A lot of things turn out the way they do because of how we safe we feel. Let me give one example.
Some time ago my wife Karen asked me for help with her computer. Ever since she’d migrated to a new Mac, Chrome’s password autofill feature would no longer trigger. I suggested a couple things for her to try, but they didn’t work and she was stuck. She unlocked her computer and left it for me to investigate.
When I dug in to the password autofill settings, I noticed something surprising. There was exactly one website listed to “Never autofill passwords”: okcupid.com. A dating site.
This struck me as strange. Karen and I had been together for 18 years. She had no reason to have an account on a dating site. Why might someone tell their browser not to store a password for okcupid.com? The only reason I could think of would be to conceal from their partner that they have a password for okcupid.com.
My heartbeat spiked. I didn’t want her to feel like I was snooping around on her computer, but this entry looked so… weird. It made no sense. Why is this here?
I stared down the one lonely item in the list. The entry that I could not explain. What are you doing here?
Then, I recalled something.
Years prior, my brother had visited, and was telling us about some of his misadventures in online dating. He’d showed us what okcupid.com looked like, on Karen’s computer, and had demonstrated how it worked. As he’d been logging in, I specifically remembered us joking, “Haha no Chrome, you don’t need to remember his password for online dating.”
So, that was that. Mystery solved, cognitive dissonance resolved.
I had a laugh, then proceeded to fix the issue (deleting Chrome’s user profile was what did the trick). I had thought it was exceedingly unlikely that Karen had a secret online dating profile, and – turns out – I was right.
But man, what luck! What luck that I was present years ago when this rogue autofill entry was created. And much moreso, what luck that I felt safe enough in our relationship that I didn’t panic, didn’t jump to conclusions. That I’d had years of safe and trustworthy experiences with this person that primed me to be curious instead of angry.

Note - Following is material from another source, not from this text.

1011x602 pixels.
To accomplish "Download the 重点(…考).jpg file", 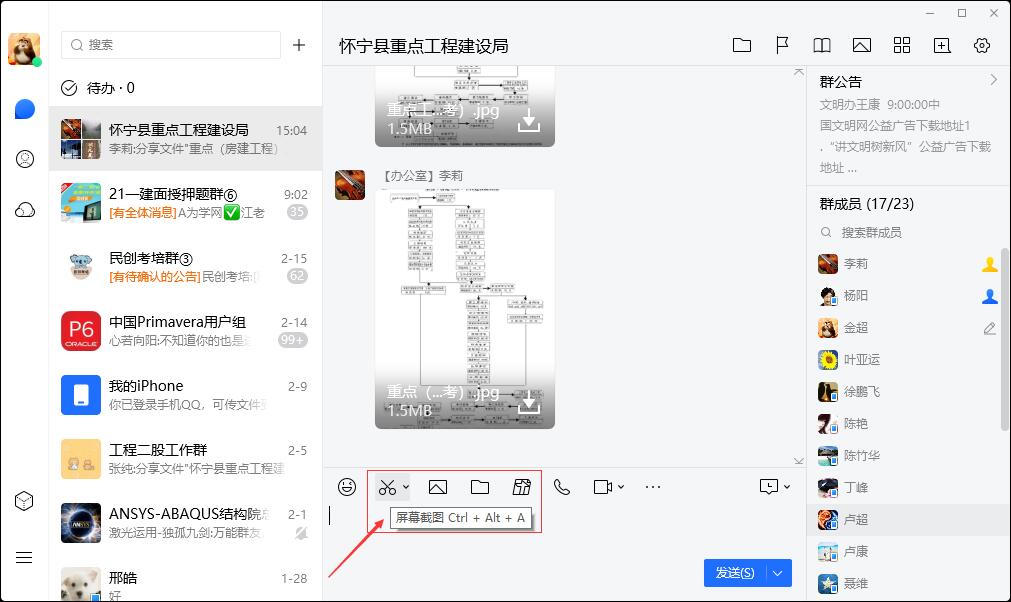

Because of those experiences, even if I hadn’t remembered the explanation myself – even if she couldn’t remember the explanation – the strong foundation of a communicative and safe relationship would have prepared us well to talk it through. We have a long history of talking things through and figuring them out. That can occasionally feel like work, but one of the many rewards is that one little mystery is no match for a decades-full trust battery.
The safety dance
It is said that one of the biggest predictors of successful teams is the presence of psychological safety. If you can depend on one another, predict what each other might or might not do, and can trust that a single mistake or misunderstanding isn’t going to wreak havoc, then you’re primed to do well together.
Building this safety and trust takes time and diligence. But filling folks’ trust batteries is a key part of making any team work – whether they’re domestic or professional.
I recently came across some example guidance on how to foster psychological safety:
- Make psychological safety an explicit priority.
- Facilitate everyone speaking up.
- Establish norms for how failure is handled.
- Create space for new ideas (even wild ones).
- Embrace productive conflict.
These approaches were written with the workplace in mind, but in my estimation it’s a decent formula for home life as well. Build relationships where people expect you’ll figure it out, together. It’s a safe bet.